I was thinking Perder, Extrañar, and hace falta. I was told not to use perder for missing a person but yes to use it (spanish habit to put an extra yes in there ) when you miss an appointment.
- Le extrañan.
- Le hace falta(n?)
- Not possible with perder.
Are these right? Gracias.
5 Answers
Te extraño
Te hecho de menos
Me haces falta
All mean "I miss you".
Me perdí el partido: I missed the game.
You forgot about "echar de menos" (used in Spain and other countries).
Le extrañan, le echan de menos, le echan en falta, le añoran
Hello. The first example is not quite right. Extrañar is a transitive verb, so it takes a direct object pronoun. That is, the correct way to say "they miss him" is lo extrañan, not le extrañan. Le extrañan would be an instance of leísmo, and would only make sense if you were talking to someone you call 'usted' and telling him that some other people miss him.
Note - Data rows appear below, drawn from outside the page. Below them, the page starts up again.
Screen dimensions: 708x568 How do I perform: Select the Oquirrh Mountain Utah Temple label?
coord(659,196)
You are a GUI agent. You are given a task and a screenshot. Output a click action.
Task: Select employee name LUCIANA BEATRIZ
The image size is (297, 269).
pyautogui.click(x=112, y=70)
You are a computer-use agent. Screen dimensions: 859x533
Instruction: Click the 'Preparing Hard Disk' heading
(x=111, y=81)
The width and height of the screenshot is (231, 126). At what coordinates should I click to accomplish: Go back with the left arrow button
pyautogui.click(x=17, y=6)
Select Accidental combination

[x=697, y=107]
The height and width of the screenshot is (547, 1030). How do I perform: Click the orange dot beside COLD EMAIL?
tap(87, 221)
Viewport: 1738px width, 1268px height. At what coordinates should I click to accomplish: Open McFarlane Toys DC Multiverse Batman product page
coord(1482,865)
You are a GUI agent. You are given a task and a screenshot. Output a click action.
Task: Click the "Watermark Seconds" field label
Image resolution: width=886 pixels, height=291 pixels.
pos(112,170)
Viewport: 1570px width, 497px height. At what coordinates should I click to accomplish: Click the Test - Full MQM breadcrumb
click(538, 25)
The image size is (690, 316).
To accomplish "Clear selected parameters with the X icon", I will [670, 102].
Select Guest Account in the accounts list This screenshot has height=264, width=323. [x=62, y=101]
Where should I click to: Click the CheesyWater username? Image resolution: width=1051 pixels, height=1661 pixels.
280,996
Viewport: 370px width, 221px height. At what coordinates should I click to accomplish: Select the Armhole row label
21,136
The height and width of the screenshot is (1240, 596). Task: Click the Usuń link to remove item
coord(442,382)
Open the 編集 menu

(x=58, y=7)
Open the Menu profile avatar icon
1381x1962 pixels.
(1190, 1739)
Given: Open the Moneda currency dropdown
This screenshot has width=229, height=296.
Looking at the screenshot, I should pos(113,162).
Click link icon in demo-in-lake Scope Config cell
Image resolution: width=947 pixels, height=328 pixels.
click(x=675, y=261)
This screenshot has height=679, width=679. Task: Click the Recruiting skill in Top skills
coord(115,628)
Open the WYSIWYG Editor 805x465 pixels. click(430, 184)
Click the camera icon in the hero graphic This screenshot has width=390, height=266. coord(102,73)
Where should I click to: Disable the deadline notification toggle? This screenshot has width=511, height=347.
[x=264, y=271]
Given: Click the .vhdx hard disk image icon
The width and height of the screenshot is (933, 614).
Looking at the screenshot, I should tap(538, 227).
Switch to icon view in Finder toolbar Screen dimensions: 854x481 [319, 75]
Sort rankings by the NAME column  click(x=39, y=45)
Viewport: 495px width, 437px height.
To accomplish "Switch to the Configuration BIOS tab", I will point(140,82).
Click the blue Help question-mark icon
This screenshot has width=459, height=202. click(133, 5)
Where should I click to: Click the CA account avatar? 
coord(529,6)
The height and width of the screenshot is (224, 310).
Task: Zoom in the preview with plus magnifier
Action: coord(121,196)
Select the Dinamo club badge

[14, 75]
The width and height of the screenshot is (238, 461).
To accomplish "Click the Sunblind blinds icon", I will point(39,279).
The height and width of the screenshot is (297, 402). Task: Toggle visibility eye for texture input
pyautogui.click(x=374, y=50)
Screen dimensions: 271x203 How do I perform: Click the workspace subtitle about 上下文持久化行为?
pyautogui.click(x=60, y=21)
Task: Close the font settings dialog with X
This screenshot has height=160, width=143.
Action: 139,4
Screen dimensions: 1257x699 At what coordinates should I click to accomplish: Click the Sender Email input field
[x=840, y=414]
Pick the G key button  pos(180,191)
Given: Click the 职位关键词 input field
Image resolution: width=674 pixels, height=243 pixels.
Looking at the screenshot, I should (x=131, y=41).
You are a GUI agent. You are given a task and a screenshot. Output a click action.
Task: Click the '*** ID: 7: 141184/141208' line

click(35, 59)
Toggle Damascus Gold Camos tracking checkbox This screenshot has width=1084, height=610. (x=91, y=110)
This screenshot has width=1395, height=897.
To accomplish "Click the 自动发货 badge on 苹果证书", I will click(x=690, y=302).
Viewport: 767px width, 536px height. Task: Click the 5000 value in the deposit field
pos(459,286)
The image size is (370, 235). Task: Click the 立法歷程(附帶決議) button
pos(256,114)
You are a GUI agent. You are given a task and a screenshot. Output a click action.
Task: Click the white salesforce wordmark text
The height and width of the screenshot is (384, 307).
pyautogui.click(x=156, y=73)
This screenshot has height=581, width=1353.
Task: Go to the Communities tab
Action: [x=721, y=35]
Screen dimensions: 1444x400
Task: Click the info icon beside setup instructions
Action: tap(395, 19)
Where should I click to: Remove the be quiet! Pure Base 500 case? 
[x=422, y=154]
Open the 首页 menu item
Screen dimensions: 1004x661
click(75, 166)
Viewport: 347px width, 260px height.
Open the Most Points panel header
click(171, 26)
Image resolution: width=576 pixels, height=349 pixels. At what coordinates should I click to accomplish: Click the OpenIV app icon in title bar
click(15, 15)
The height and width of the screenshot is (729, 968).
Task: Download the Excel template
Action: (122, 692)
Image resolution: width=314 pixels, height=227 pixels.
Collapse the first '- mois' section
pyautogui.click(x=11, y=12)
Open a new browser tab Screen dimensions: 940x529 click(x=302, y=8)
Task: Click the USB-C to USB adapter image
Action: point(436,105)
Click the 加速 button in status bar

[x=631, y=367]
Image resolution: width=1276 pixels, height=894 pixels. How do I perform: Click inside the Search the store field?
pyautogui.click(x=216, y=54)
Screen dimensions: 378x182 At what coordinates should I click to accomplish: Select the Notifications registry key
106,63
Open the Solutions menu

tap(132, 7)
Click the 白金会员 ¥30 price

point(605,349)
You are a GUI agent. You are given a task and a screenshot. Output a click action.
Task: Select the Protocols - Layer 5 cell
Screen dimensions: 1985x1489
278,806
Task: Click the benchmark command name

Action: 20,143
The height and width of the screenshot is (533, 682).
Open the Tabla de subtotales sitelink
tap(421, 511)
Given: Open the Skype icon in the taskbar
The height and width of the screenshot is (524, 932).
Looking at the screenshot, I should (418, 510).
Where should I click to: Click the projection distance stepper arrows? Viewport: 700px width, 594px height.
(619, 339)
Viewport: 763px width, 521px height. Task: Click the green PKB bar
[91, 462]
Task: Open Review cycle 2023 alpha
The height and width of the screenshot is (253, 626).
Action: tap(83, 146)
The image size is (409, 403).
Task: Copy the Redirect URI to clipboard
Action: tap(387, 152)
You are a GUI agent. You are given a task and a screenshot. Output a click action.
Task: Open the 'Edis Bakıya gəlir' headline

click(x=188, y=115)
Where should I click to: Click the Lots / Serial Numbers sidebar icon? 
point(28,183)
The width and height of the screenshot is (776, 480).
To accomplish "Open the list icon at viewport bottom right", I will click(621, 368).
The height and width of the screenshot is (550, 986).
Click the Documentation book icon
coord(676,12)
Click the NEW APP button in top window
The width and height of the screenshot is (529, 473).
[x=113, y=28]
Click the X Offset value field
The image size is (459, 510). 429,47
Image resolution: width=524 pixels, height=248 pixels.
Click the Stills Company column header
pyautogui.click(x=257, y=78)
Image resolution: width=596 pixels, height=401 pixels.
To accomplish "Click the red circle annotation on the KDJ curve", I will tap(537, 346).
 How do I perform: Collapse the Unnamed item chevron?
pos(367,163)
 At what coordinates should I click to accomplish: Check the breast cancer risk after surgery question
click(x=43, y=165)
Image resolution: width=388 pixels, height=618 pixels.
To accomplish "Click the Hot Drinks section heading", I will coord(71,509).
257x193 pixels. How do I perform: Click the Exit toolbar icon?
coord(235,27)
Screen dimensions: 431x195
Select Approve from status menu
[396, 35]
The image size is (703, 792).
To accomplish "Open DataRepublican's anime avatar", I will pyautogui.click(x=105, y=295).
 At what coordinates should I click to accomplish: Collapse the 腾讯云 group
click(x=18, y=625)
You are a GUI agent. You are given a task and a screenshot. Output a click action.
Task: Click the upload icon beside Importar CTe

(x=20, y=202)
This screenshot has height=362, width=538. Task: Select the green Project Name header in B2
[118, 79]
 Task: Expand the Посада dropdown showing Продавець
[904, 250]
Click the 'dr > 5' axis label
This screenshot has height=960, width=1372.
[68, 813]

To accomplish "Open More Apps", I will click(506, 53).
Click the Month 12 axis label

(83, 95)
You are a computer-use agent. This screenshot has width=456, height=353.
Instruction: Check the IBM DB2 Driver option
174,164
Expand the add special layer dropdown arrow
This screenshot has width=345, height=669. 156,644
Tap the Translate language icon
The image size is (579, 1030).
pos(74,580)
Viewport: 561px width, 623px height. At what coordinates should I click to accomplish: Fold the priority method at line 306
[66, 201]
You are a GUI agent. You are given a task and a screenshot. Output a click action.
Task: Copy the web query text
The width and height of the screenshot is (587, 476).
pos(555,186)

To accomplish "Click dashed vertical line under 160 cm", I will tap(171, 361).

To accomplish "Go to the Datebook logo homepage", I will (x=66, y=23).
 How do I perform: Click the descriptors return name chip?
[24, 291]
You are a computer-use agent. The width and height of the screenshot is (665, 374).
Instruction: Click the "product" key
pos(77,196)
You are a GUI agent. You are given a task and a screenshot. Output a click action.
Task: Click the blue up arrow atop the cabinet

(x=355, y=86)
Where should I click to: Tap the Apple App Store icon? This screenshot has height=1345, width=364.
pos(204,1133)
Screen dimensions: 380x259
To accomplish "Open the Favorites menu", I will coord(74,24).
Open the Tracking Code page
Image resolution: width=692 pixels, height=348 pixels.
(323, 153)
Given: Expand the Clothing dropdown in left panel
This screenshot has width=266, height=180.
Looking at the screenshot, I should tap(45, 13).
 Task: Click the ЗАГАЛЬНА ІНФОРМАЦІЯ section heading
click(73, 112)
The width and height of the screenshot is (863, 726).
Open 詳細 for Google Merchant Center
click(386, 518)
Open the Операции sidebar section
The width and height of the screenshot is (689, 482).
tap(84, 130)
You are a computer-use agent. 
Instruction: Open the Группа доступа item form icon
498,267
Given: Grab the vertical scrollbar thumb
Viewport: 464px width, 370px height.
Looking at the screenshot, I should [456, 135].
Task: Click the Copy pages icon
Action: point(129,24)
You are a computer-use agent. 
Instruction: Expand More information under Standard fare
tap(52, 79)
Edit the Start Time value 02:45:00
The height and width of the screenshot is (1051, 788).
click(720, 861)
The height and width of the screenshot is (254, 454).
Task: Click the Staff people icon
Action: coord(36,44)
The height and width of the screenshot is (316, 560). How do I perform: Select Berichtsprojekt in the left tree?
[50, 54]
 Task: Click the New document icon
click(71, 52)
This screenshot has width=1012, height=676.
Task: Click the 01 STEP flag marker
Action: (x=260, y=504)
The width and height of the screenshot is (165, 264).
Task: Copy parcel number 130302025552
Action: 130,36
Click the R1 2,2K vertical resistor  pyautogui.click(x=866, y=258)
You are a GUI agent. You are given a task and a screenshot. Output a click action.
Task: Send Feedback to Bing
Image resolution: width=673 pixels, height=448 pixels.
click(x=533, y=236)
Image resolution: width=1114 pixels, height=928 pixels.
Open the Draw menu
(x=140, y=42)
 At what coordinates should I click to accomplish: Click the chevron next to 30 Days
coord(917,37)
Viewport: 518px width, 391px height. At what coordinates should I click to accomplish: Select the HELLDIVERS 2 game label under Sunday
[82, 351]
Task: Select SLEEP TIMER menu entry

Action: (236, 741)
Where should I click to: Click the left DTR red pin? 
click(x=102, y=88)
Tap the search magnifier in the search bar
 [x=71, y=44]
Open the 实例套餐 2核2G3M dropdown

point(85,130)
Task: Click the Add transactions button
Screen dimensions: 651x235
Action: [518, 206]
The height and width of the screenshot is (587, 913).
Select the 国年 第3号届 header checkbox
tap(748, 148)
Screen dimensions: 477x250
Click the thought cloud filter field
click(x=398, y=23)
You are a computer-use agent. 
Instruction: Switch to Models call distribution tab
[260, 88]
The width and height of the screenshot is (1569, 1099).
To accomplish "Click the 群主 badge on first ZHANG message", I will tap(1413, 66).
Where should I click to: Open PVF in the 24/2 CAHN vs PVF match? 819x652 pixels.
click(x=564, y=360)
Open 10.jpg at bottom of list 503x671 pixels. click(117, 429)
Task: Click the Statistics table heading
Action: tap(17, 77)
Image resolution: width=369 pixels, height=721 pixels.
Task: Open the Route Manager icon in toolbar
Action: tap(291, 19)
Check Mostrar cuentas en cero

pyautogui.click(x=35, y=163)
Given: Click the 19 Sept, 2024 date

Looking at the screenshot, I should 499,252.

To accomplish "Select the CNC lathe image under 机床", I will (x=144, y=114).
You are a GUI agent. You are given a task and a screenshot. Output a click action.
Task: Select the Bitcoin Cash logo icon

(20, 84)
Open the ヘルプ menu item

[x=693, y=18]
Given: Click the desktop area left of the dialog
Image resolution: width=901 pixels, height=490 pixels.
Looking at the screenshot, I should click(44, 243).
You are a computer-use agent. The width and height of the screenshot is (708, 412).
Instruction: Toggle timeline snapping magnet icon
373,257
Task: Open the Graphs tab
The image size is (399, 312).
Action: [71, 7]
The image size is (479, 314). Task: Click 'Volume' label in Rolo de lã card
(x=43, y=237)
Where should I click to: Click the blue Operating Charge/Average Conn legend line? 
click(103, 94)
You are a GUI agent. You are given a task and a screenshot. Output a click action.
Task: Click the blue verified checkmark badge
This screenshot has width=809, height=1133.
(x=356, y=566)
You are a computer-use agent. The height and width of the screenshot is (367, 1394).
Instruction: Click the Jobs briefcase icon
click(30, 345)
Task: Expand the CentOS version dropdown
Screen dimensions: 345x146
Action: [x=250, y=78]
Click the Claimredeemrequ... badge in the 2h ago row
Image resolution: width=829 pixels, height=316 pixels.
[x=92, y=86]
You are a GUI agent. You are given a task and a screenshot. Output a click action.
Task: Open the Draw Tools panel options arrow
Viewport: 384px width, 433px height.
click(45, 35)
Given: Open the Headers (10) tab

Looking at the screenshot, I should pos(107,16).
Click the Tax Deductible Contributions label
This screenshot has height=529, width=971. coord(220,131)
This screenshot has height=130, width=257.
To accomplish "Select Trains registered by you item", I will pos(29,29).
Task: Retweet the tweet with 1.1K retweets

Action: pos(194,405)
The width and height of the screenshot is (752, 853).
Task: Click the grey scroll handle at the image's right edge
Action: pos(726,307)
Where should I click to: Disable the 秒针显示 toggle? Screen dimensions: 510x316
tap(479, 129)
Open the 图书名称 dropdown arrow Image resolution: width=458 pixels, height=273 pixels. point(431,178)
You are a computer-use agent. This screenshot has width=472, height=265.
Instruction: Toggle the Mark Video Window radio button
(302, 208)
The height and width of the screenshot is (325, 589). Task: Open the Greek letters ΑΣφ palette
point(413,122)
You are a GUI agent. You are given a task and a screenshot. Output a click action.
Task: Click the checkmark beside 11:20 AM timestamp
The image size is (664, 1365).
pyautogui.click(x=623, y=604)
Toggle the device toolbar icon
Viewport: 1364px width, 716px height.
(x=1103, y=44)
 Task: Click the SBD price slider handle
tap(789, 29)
Your second example should be "les hace falta" because (and, as I'm sure you know, it translates oddly in English) he is creating the lack in them, and there are more than one of them, so it must be les instead of le.
Le extrañan.
Is that a leísmo?
From our dictionary extrañar:
extraña mucho a sus amigos -> she misses her friends a lot
Notice that there is no i.o.p. meaning that sus amigos is a direct object; not an i.o.
(another way of saying it is that the "a" is the personal "a" used with direct objects and not the prepositional "a" used with i.o.p. clarifiying prepositional phrases.)
The le in the hacer falta(n) phrase is correct as this is like a gustar-like verb.